October 1, 2024
From multiscale models to digital twins
Successful international Giersch Conference at FIAS
The ‘digital twin’, the virtual image of an object, is already being used in industry to optimise processes. Simulations for sub-processes are established in a scientific context. However, processes in the life sciences are orders of magnitude more complicated. The Giersch International Conference ‘From Multiscale Models to Digital Twins’ successfully brought together scientists from various disciplines at FIAS in September 2024 to discuss this topic.
The participants analyzed the promising possibilities of introducing digital twins in the life sciences and related fields. The topics ranged from molecular simulations and tissue modelling to AI-supported medical digital twins. The more than 70 participants engaged in lively discussions and scrutinised whether and how such approaches could already help to better control scientific experiments, carry them out more quickly and predict their results more precisely.
The conference, funded by the Giersch Foundation and the Hessian LOEWE-CMMS funding programme, brought together speakers from all over the world.
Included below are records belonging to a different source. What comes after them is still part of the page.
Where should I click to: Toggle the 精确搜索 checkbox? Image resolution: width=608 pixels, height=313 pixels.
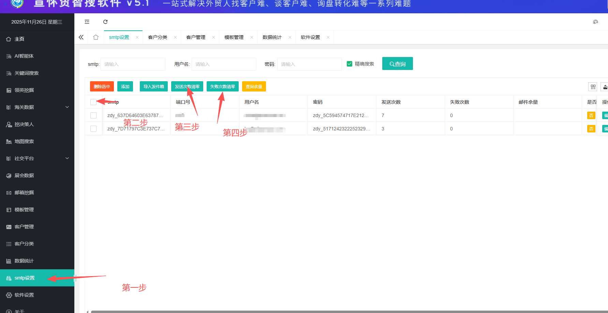click(350, 64)
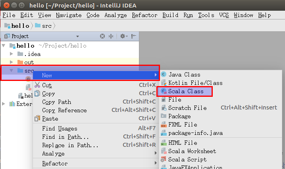
Task: Click the scroll from source target icon
Action: coord(102,36)
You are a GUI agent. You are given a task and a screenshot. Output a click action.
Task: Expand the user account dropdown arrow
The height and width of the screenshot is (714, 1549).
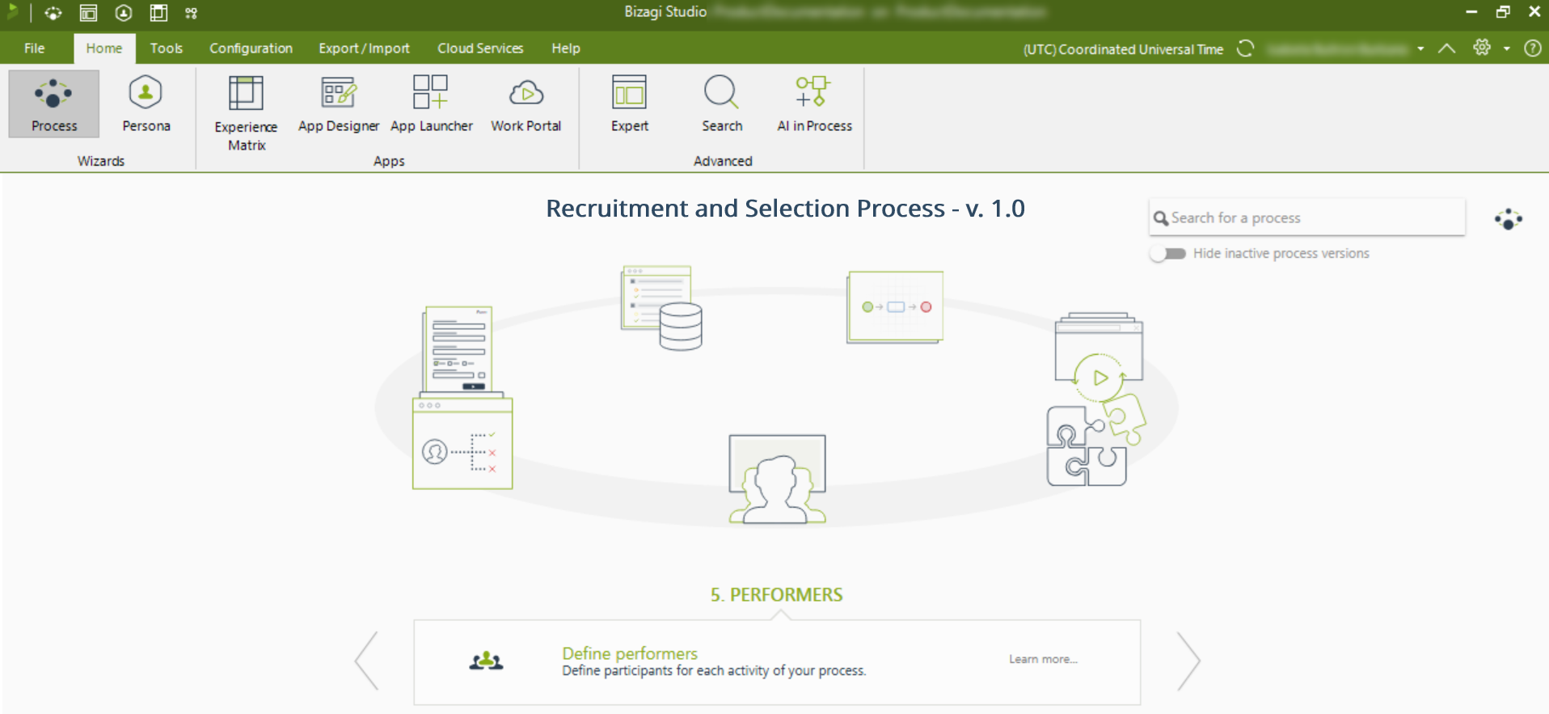1420,49
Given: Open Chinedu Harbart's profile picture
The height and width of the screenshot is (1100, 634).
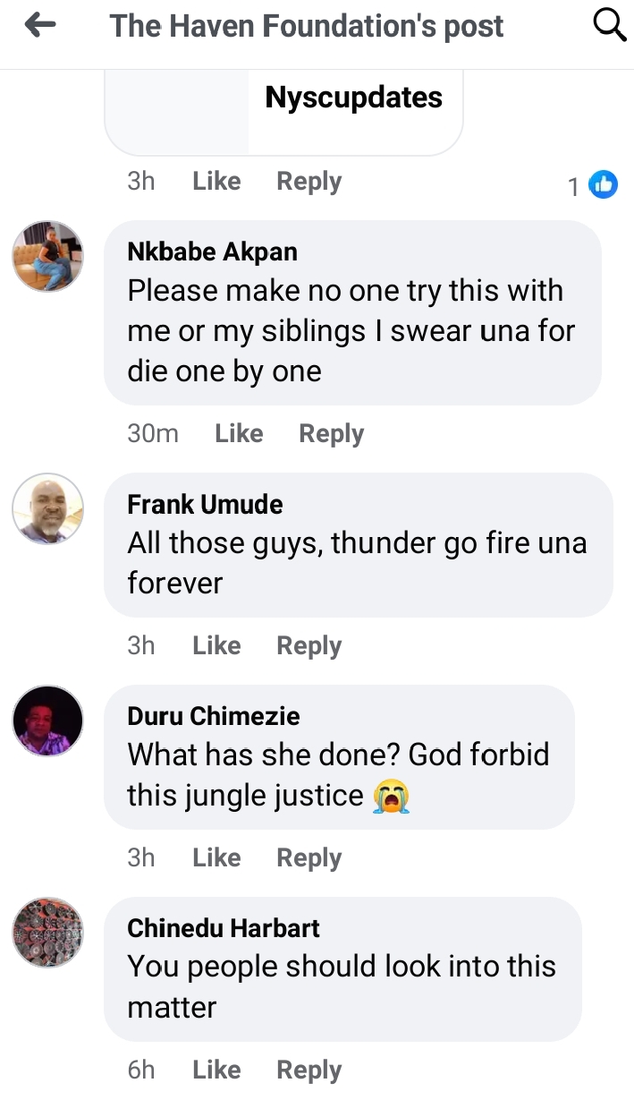Looking at the screenshot, I should [x=47, y=933].
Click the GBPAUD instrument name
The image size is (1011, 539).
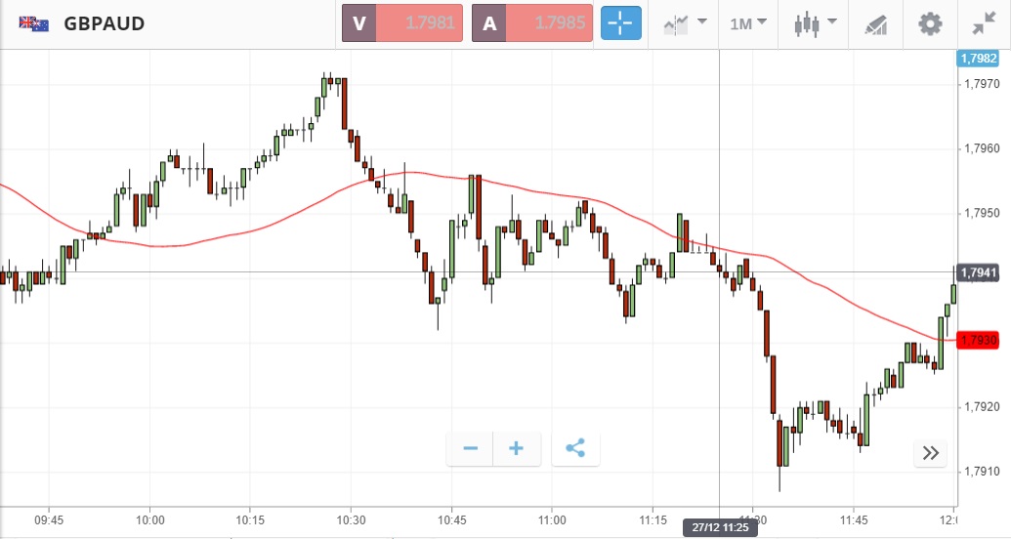(x=104, y=23)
They reported on topics such as personalised medicine, neuronal modelling and astrophysics. The talks highlighted how mechanistic modelling and artificial intelligence can improve our understanding of multiscale systems - from molecules to larger biological and physical systems. The participants engaged in lively discussions across the disciplines on the presentations and the new possibilities that emerge from them, especially during the breaks and at the evening buffet.
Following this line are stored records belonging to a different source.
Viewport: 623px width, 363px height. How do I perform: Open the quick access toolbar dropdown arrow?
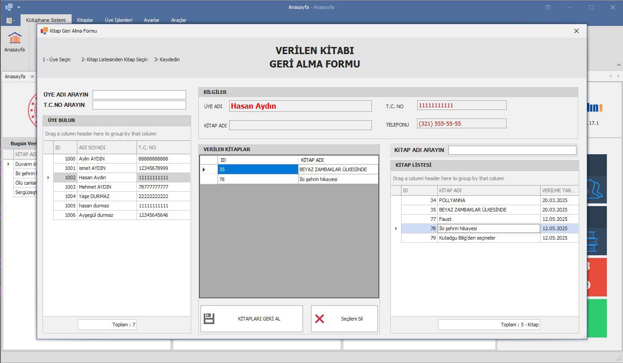click(19, 8)
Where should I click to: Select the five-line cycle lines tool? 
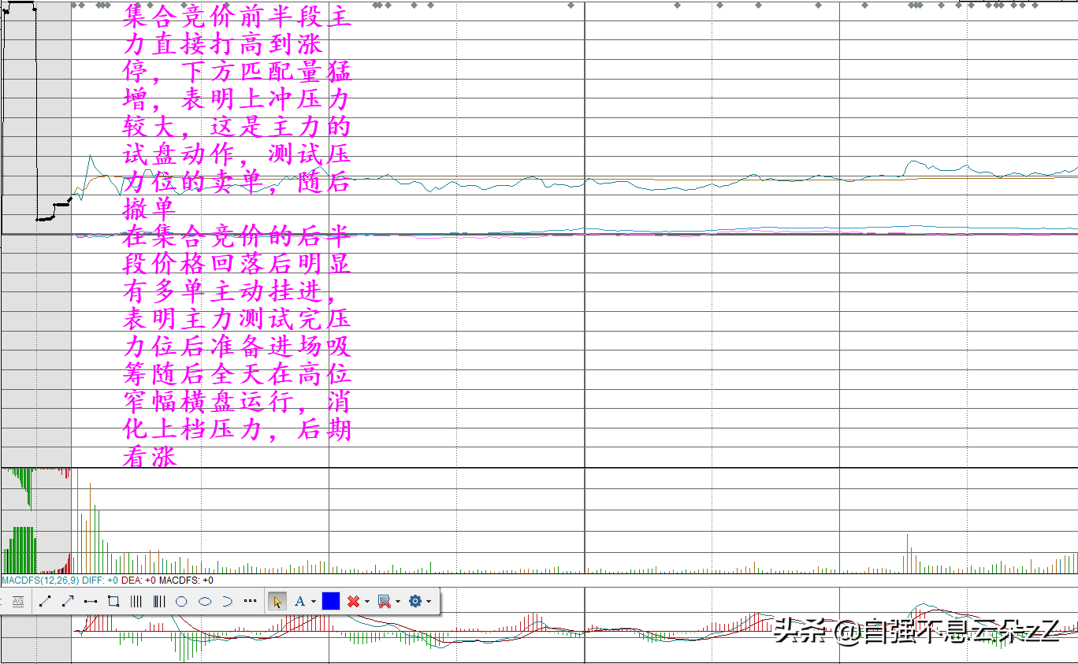[159, 601]
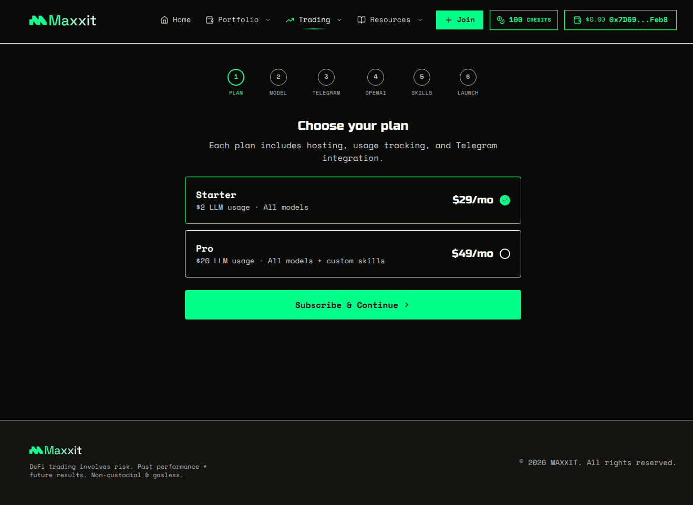Go to step 2 Model
The height and width of the screenshot is (505, 693).
tap(278, 77)
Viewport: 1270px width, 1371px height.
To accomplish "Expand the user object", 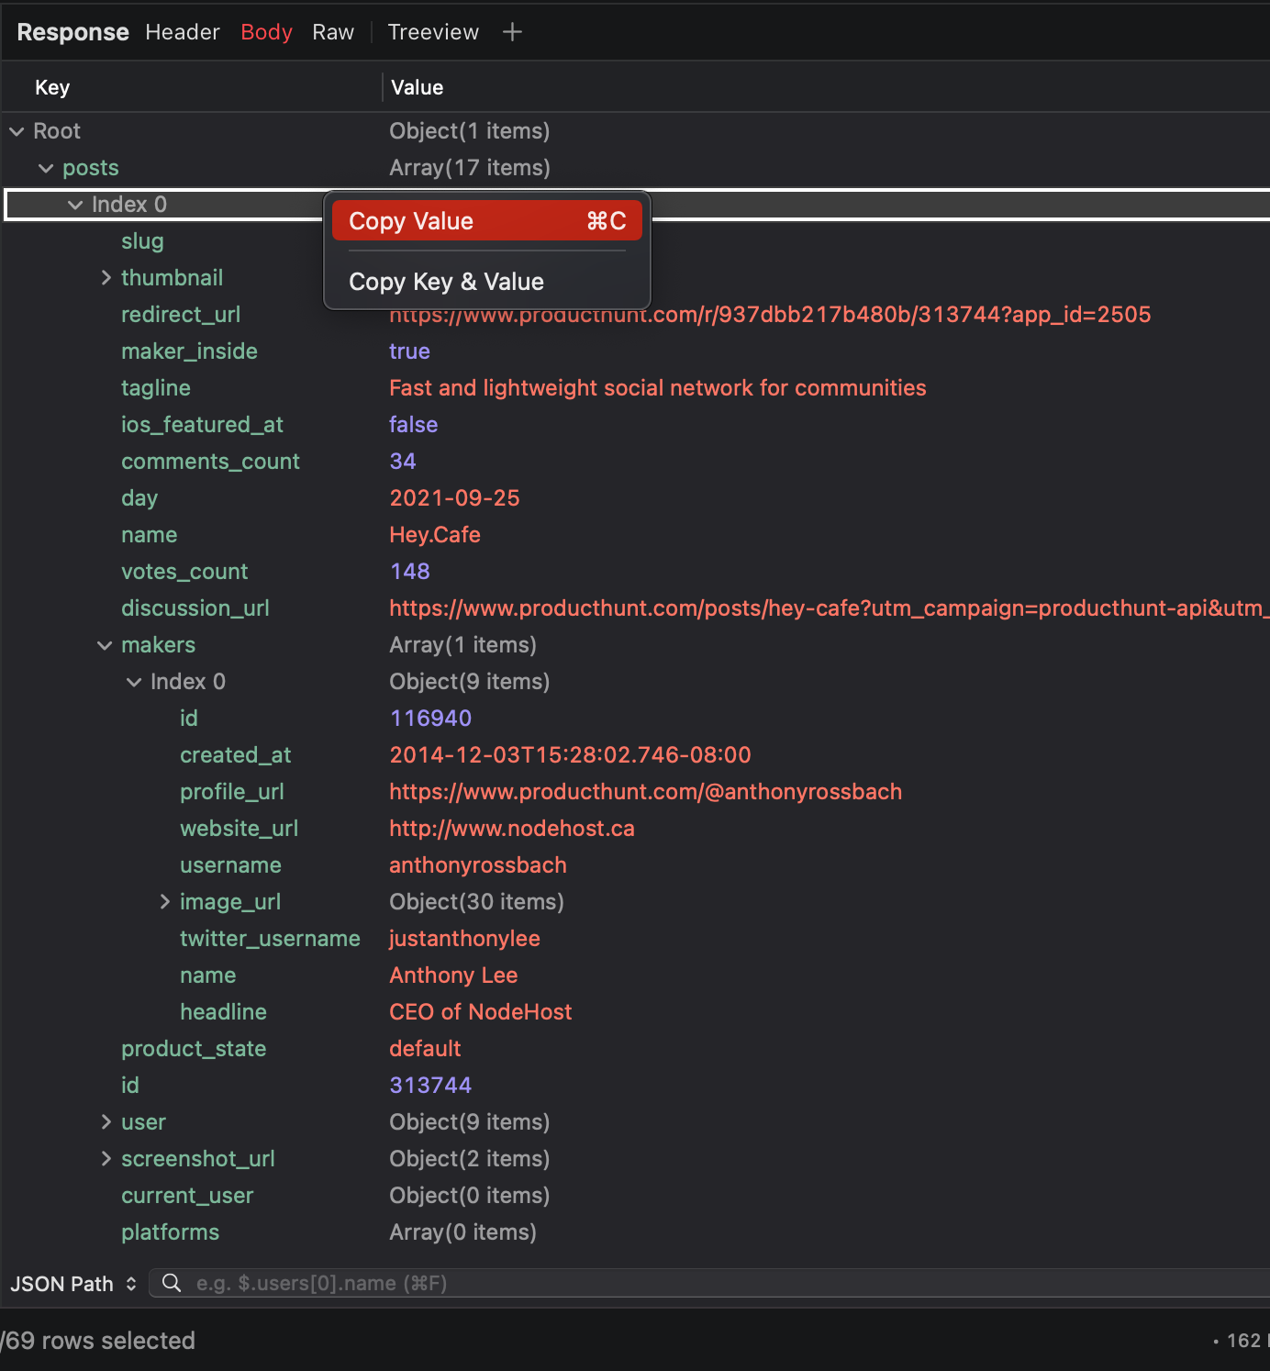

An important part of the event was the presentations by young scientists. They had the opportunity to present their work and network with established researchers. This created a dynamic and diverse culture of discussion from which all participants benefited. The poster prize sponsored by the SCALE Excellence Initiative went to two doctoral students.
As at last year's Giersch Conference, the interdisciplinary exchange showed that methods from neighbouring fields of research are being taken up. ‘Many participants were enthusiastic about the bold combination of topics, which finally support the individual topics,’ says FIAS Director Eckhard Elsen. The participants left FIAS with new ideas and realistic visions of the prospects of digital twins in the natural sciences and, in particular, life sciences and medicine. The conference series will be continued next year.